● **How to complete this task**: All lines from the one holding "SEMESA dispone de" through the last line of the entries below must be transcribed exactly, and no others. Pictures do not go in.
==== Dataset ====
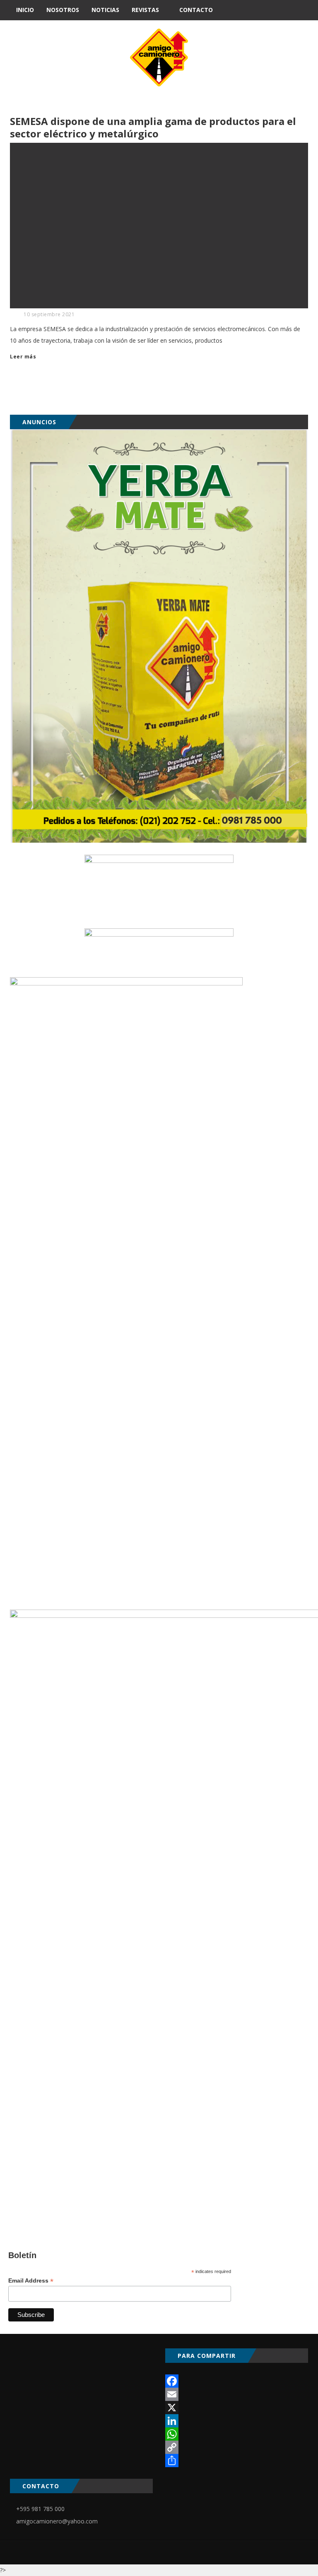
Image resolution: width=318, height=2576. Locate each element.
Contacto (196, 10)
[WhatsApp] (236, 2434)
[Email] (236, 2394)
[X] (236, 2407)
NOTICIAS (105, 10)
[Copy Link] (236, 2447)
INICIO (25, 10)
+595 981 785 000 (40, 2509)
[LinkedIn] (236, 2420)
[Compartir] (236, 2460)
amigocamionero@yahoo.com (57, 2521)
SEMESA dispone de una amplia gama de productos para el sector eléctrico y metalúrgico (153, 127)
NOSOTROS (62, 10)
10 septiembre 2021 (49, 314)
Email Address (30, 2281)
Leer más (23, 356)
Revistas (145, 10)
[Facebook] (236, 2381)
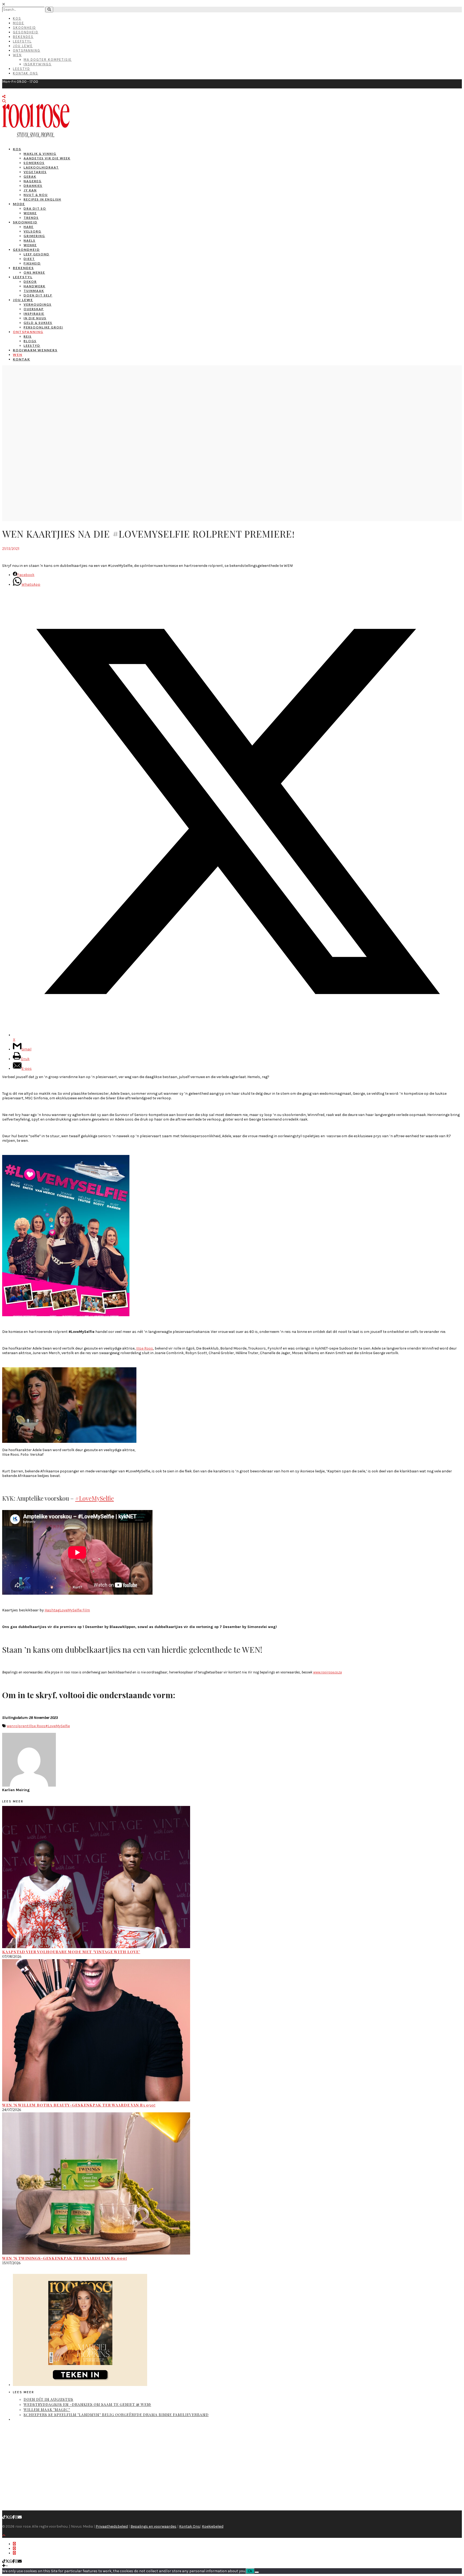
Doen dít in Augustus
====
● **Solution to this problem**:
SEMESA dispone de una amplia gama de productos para el sector eléctrico y metalúrgico (153, 127)
NOSOTROS (62, 10)
10 septiembre 2021 (49, 314)
Email Address (30, 2281)
Leer más (23, 356)
Revistas (145, 10)
[Facebook] (236, 2381)
Doen dít in Augustus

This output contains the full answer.